►

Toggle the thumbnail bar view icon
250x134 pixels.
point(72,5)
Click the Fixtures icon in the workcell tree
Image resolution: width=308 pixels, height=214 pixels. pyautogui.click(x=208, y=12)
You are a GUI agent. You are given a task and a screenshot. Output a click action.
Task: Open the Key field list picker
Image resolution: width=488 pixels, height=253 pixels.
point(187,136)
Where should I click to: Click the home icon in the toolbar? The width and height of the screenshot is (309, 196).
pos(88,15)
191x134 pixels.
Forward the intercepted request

◄

* _SET EXERCISE_: Reproduce every row above verbatim, without changing any character.

* _FULL SOLUTION_:
Toggle the thumbnail bar view icon
250x134 pixels.
point(72,5)
Click the Fixtures icon in the workcell tree
Image resolution: width=308 pixels, height=214 pixels. pyautogui.click(x=208, y=12)
You are a GUI agent. You are given a task and a screenshot. Output a click action.
Task: Open the Key field list picker
Image resolution: width=488 pixels, height=253 pixels.
point(187,136)
Where should I click to: Click the home icon in the toolbar? The width and height of the screenshot is (309, 196).
pos(88,15)
191x134 pixels.
Forward the intercepted request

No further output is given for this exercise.